* What is expected
Please find every line in the records below that contains the word "agent", and copy it.

[Stored dataset items]
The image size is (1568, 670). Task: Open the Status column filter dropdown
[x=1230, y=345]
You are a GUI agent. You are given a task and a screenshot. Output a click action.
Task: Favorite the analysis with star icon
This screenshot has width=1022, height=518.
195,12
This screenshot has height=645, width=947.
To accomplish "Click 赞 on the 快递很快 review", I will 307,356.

...

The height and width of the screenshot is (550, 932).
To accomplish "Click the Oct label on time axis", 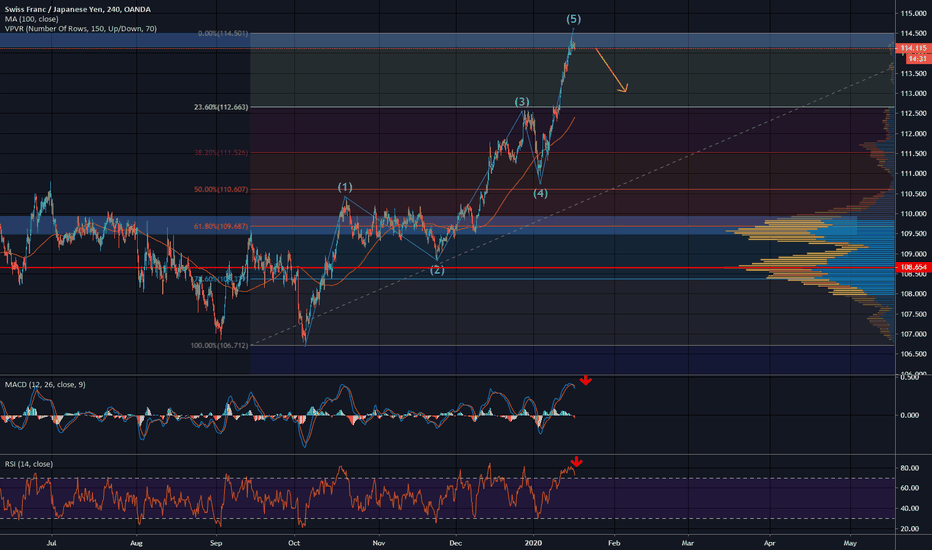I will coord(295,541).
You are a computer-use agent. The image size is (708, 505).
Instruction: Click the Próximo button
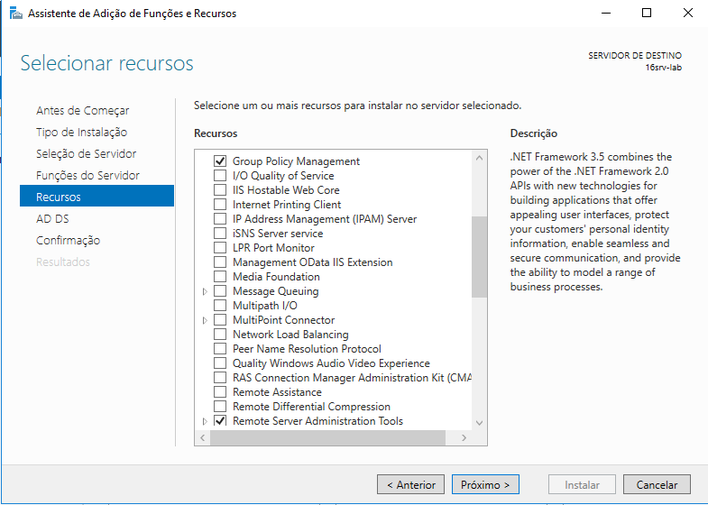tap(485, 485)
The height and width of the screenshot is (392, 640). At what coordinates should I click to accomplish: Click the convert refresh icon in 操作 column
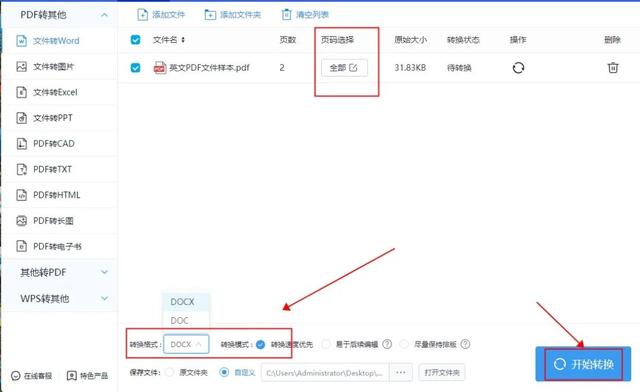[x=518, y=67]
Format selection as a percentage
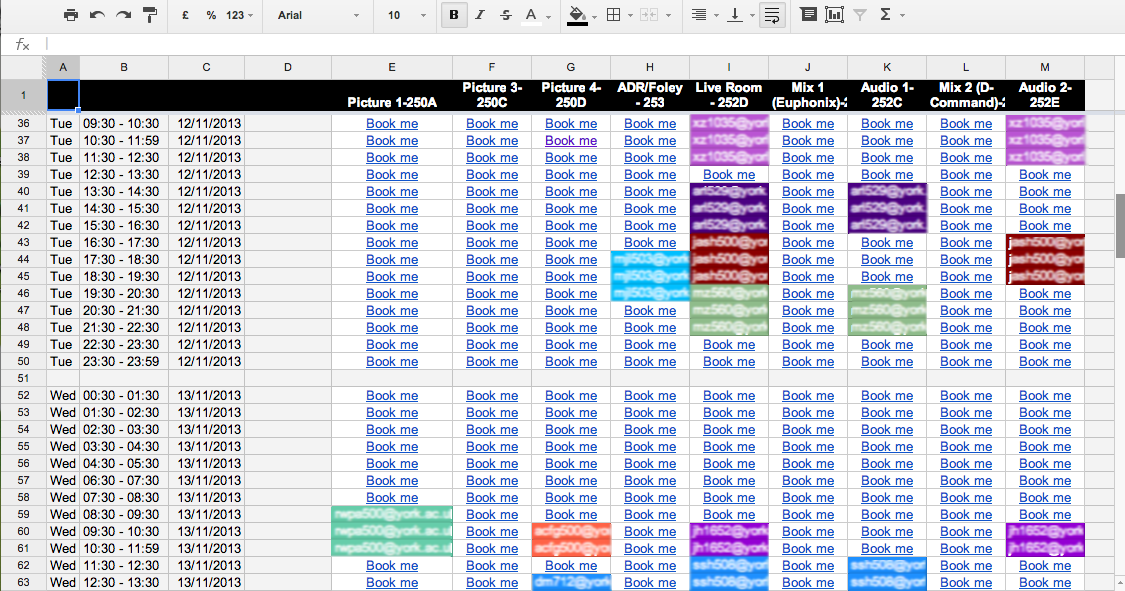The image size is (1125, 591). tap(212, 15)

* Solution to this task
You are a GUI agent. You are given a task and a screenshot. Output a click action.
You are a computer-use agent. The image size is (708, 505).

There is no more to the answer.